If you want an image representation of the experience, you can:
curl https://ssgen.paulkinlan-ea.deno.net/carousel -H "Accept: image/jpeg"
Below are the first renderings I got from the demo (image, webm)

literal image of the content
literal video of the content
I still need to tweak the prompts because right now it will return a literal video of a carousel that meets the requirements, but this literal interpretation of the content made me think about what the user might want.
I also make heavy use of Gems in Gemini and instructions in ChatGPT. It made me think if there is ever a world where we could personalise every response from the sites to the explicit needs of the user more. How might I want my preferences to be communicated to a page?
There’s a couple of ways to think about it, maybe the browser makes a request to the resource, load it and then processes it. Or maybe we pass some notion of our preferences to the server and have the content be negotiated along with our preference. We already express some preference through Accept-Language , what if we could do more? Could we have a way to pass user preference by a prompt?
Accept-Prompt: I am a person who likes kittens. Please make sure the output has a kitten influence. Please ensure that all units are metric, I hate imperial measurements (like really, wtf?). Please ensure that you output in dark-mode.
I thought it might be fun to test this out:
curl https://ssgen.paulkinlan-ea.deno.net/carousel -H "Accept-Prompt: I am a person who likes kittens. Please make sure the output has a kitten influence."

literal kitten influence
Having a “prompt” on every request is very unlikely to happen; a prompt can contain very personal data and this means that it shouldn’t be sent on the first request. We saw from things like the Topics API that this wasn’t something the ecosystem thought was acceptable. User opt-in though via a client-hint (and only when there is strict CSP or limited access to hardware)…? Maybe that is interesting.

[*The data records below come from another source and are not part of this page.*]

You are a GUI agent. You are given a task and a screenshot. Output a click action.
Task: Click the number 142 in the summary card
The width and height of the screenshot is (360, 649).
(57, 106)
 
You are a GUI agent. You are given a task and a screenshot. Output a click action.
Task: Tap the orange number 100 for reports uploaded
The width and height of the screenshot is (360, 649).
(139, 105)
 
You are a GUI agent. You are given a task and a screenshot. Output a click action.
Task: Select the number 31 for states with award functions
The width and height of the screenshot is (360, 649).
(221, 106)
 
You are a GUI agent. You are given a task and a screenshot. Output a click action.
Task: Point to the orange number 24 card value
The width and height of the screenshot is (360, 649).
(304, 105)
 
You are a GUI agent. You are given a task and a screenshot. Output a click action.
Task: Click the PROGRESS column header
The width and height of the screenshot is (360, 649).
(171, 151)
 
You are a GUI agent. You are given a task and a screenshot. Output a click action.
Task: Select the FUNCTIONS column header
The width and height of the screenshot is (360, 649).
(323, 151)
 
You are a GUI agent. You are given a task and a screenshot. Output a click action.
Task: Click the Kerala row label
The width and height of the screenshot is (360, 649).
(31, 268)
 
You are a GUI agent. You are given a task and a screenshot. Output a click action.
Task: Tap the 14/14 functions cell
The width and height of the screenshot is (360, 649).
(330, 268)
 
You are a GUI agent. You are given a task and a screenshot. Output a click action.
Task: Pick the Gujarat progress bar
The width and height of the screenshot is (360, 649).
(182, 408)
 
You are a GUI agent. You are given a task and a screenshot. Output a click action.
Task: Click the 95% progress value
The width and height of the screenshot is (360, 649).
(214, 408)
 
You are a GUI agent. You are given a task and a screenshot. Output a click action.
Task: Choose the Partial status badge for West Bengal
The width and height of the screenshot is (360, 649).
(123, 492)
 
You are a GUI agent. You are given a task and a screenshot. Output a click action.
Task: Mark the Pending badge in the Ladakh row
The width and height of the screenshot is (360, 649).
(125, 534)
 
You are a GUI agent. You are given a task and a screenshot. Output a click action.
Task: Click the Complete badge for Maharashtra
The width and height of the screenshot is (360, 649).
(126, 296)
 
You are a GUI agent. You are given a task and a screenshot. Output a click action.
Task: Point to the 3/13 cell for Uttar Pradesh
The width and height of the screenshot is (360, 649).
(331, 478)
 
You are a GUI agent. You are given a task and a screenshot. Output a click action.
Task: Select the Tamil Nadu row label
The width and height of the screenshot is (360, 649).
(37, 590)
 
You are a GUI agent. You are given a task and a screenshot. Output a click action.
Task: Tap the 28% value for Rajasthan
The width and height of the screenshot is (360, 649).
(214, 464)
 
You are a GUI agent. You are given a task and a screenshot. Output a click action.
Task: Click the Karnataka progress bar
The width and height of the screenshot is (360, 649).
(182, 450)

I don’t know where the web is going to go in this regard and I don’t think what is in this post is viable today given the performance of LLMs, but when the latency is solved and we have ways to protect users and site owners from prompt exfiltration and impersonation, I do think we should be looking at how User Agents can act more on the behalf of the user, especially in a way that is outside of the UA is being an “autonomous agent” and we are going to have to deal with the tension that publishers and site owners want their exact output to be what is presented to the user, and the user, well, likely wants it their way and that Chat apps give them that ability.
The thing is, the web is a hypermedia platform and it can be far more flexible than we treat it today. I think we have the opportunity to experiment at the forefront of the platform (client and server) and keep the web as the platform for all computing interaction.